Is this for sure? The requirement to stay outside for 30 days I mean... could not find any reference to this on MOFA or the embassy's website.. will also give them a call later this morning


----------



## w_man (Apr 16, 2010)

imac said:


> Is this for sure? The requirement to stay outside for 30 days I mean... could not find any reference to this on MOFA or the embassy's website.. will also give them a call later this morning


We checked with the UAE Embassy in Canada late last year as my entire family came down and we wanted to go to Oman and come back for their flights back. Were told this isn't possible as the 30 day rule will apply.

Perhaps that's changed?! Or the guy telling me this information didn't know?! That happens often out here so no harm in calling and asking again. It would be good if you can come back and update this thread once you have more recent information.


----------



## imac (Oct 14, 2012)

w_man said:


> We checked with the UAE Embassy in Canada late last year as my entire family came down and we wanted to go to Oman and come back for their flights back. Were told this isn't possible as the 30 day rule will apply.
> 
> Perhaps that's changed?! Or the guy telling me this information didn't know?! That happens often out here so no harm in calling and asking again. It would be good if you can come back and update this thread once you have more recent information.


Checked with my travel agent (guy who does my visas) and according to him the 30 day rule does apply if your stay on the previous visa was longer than 14 days, if your stay was less than 14 days, then you don't have to wait the 30 days to enter on a new visa again...

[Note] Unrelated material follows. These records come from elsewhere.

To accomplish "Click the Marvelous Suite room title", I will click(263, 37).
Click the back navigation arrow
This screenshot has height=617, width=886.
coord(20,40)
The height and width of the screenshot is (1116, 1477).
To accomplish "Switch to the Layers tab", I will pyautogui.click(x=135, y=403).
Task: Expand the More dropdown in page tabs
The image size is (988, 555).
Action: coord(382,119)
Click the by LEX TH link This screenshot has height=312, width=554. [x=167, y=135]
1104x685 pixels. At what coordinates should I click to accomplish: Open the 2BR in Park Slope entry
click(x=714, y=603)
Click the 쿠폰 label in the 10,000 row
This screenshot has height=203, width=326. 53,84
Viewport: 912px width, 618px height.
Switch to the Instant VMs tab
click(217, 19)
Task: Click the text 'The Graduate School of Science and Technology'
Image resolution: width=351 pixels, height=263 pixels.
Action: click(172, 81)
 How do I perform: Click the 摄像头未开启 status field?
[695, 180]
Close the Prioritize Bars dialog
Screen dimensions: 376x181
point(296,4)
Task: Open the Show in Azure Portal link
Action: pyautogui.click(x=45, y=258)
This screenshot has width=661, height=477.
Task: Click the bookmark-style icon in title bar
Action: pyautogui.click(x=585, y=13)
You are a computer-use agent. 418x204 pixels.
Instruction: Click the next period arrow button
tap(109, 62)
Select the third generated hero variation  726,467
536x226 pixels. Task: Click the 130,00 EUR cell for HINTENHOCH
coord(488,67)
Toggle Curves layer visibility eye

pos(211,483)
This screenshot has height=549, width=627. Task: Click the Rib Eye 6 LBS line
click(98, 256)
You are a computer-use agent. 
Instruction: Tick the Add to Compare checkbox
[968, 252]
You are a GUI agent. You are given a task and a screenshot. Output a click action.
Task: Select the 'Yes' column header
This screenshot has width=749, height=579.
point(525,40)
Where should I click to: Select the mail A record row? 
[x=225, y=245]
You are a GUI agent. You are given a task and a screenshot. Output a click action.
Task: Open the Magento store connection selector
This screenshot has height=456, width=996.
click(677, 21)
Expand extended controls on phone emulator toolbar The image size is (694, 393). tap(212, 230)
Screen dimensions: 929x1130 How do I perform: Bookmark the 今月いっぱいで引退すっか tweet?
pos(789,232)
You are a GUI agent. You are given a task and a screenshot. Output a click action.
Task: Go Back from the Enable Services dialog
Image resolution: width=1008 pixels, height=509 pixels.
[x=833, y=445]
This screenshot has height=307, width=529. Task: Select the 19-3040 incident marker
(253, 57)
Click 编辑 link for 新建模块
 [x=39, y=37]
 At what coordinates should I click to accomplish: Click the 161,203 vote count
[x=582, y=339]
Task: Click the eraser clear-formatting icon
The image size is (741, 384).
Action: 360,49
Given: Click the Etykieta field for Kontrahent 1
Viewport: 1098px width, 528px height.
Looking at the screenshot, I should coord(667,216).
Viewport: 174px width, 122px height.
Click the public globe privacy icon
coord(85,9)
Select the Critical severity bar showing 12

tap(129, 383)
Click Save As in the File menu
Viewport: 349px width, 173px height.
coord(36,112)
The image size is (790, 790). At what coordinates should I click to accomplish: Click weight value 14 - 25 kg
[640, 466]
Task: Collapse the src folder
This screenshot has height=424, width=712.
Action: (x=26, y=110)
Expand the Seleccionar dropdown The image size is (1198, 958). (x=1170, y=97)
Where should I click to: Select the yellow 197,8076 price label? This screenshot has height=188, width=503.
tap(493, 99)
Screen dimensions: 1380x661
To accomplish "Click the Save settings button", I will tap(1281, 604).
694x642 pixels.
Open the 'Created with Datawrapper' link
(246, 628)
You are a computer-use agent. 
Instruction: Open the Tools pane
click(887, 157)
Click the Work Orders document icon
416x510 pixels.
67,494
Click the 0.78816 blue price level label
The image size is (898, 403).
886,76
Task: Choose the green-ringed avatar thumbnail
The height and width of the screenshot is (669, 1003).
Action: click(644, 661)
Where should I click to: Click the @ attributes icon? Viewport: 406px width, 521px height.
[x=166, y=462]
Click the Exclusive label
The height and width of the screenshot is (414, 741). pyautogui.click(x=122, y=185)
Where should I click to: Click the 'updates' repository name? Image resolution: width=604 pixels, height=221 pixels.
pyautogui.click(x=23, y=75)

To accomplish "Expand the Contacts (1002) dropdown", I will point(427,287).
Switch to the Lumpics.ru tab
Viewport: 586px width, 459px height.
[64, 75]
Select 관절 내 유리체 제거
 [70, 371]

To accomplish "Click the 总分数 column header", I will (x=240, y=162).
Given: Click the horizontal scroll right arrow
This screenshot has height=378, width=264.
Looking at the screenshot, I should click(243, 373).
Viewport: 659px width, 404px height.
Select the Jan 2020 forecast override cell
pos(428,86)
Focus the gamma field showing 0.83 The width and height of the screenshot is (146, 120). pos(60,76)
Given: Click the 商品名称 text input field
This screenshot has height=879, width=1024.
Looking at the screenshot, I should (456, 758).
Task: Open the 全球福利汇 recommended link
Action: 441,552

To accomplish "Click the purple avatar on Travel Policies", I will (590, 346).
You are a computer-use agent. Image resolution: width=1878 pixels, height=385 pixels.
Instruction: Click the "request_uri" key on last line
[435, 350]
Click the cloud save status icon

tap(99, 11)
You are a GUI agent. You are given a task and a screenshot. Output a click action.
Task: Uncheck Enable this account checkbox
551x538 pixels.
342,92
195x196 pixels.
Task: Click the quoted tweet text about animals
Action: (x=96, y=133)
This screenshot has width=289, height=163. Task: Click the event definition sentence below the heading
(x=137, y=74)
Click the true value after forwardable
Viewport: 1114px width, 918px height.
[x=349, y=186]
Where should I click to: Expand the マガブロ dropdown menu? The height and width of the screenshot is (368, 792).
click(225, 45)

Was too late by the time I could call the embassy so will try tomorrow to get the official word...


----------



## imac (Oct 14, 2012)

This just showed up on the Embassy's website this morning... light at the end of the tunnel? 

** Important Notes 

Please kindly know that the new UAE visa regulations for Canadian passport holders is in process, and therefore a VISA for the UAE is still required for Canadian passport holders. The embassy of the United Arab Emirates will update the information on this website when any visa requirement change occurs.


----------



## JeanneEmeraldde (Apr 29, 2013)

*what i know so far...*

so... 
i spent a while on the phone last night and got some info.
depending on which agency you speak to, 14, 30 or 90 day visas can be granted before arrival. the prices, especially for the 90 day tend to range a lot.
i just had someone from a website email me back and tell me that canadians CAN do visa runs to oman etc. 
i now intend to get a 30 day visa prior to arrival (but will leave it about a month to see if the new, more lax, canadian rules come into place). fingers crossed.
so my 30 day visa can be extended easily while i'm there by email, and payment through this particular agency. that would be the option if i chose not to, or could not, do a visa run.
(www. dubaivisaservice. com is the site i used when i visited 2 weeks ago, and i will use them again if i need to. great, quick service, and about average prices. maybe a touch high. $170 for the 30 day visa.)
i was going to call back and ask about the 30 days in, then must be out for 30 days thing, but it was 2am, and i just couldn't make another call...
according to the website guy who got back to me, that isn't the case.
(as far as the 6 month multiple, it is true (according to one agency) that after 14 days you would have to do a visa run each time.)
so. that's about what i know at the moment.
thanks to those of you who have responded, and if you are reading and have any questions, go for it.


----------



## JeanneEmeraldde (Apr 29, 2013)

i saw that too. yes, i hope that it means light...
question. what is your opinion on being a canadian arriving in duabi on a one-way ticket?...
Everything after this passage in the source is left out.